> EXERCISE DESCRIPTION: Return every line that contains the string "column", matching its case exactly.

> RECORDS FOR THIS EXERCISE:
++++++++++

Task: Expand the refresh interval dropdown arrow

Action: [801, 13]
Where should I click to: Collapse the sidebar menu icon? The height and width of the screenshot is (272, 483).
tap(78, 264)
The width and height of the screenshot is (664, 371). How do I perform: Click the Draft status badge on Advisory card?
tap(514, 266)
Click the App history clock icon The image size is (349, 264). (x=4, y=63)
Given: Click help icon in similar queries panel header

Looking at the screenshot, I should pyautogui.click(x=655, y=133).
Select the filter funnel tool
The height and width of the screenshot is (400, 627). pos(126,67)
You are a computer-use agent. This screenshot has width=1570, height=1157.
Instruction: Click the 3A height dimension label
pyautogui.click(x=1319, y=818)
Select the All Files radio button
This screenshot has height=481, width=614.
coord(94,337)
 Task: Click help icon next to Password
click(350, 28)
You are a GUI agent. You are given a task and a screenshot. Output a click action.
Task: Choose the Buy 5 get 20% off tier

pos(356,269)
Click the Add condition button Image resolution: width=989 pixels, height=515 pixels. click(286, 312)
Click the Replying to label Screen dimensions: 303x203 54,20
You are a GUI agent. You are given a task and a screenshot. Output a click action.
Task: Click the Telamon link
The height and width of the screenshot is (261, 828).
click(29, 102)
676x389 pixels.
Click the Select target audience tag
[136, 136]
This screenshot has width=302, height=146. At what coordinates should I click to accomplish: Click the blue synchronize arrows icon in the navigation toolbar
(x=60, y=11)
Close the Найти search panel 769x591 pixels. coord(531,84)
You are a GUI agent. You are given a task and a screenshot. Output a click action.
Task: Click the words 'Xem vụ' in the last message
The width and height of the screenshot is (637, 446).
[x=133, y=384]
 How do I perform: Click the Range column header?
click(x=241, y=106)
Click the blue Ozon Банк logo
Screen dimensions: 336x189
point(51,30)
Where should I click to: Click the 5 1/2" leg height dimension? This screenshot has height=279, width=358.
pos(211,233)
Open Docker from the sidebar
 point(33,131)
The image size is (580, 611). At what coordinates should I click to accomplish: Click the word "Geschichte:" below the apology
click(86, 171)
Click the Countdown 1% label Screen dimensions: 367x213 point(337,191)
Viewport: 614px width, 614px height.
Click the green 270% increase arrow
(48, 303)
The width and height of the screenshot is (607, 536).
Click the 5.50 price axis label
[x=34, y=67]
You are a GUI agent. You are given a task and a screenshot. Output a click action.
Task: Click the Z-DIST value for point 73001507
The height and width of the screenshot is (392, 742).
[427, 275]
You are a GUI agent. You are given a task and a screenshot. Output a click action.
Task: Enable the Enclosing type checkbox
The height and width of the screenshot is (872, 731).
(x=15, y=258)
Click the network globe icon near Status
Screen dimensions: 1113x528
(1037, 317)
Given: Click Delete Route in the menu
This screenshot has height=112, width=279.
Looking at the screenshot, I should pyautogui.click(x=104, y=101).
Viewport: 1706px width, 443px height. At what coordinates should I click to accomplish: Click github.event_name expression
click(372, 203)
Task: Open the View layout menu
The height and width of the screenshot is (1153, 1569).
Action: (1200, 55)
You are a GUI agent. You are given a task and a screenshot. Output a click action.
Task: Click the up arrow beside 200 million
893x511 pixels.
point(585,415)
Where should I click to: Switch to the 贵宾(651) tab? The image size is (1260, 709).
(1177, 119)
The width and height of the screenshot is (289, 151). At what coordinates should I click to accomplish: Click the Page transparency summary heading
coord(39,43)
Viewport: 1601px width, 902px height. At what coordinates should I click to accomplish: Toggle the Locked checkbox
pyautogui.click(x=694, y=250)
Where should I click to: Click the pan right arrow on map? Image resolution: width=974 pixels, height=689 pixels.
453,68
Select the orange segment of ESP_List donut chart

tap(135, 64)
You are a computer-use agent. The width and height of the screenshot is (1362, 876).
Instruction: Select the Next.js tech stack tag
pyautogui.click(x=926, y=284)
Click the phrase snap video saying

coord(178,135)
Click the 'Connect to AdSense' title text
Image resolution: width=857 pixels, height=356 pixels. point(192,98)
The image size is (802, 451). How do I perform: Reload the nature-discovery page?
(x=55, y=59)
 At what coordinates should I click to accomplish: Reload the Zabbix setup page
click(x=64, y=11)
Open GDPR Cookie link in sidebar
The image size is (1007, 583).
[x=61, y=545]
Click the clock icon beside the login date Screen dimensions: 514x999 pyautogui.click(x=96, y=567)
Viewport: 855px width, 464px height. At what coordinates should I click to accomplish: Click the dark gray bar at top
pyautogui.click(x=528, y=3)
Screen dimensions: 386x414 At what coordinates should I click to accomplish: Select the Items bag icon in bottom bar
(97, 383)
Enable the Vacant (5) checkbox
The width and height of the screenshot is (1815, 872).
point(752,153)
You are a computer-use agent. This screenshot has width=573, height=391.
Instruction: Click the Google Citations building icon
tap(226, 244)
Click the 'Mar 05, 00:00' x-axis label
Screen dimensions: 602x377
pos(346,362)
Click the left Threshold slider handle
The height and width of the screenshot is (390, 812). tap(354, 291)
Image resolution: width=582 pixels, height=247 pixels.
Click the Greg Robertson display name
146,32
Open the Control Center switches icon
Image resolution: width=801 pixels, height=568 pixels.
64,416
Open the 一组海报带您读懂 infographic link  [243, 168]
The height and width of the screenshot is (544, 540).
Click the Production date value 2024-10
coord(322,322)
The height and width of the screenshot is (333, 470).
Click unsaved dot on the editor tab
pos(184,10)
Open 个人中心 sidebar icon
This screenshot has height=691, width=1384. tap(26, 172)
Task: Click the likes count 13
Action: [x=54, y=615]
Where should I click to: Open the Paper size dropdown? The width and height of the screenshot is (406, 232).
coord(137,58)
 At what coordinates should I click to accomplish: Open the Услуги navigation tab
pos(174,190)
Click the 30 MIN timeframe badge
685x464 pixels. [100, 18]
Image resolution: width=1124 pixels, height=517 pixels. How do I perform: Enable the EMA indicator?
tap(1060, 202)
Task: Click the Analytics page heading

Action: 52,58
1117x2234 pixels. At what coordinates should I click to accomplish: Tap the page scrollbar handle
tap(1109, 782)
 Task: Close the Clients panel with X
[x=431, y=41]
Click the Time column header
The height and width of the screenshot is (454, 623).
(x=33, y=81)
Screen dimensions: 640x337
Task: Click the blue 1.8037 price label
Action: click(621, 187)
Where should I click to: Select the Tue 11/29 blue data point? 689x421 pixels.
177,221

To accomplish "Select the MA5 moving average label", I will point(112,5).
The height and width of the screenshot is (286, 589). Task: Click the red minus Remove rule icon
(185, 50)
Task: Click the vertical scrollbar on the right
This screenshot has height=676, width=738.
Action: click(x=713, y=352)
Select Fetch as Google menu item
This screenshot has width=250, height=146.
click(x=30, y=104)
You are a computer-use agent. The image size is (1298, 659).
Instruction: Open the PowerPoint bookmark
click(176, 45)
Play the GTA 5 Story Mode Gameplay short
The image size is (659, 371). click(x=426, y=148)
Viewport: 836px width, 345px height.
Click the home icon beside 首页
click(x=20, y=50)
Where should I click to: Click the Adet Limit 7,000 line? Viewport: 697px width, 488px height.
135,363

++++++++++

> THE ANSWER:
 How do I perform: Click the Range column header?
Click the Time column header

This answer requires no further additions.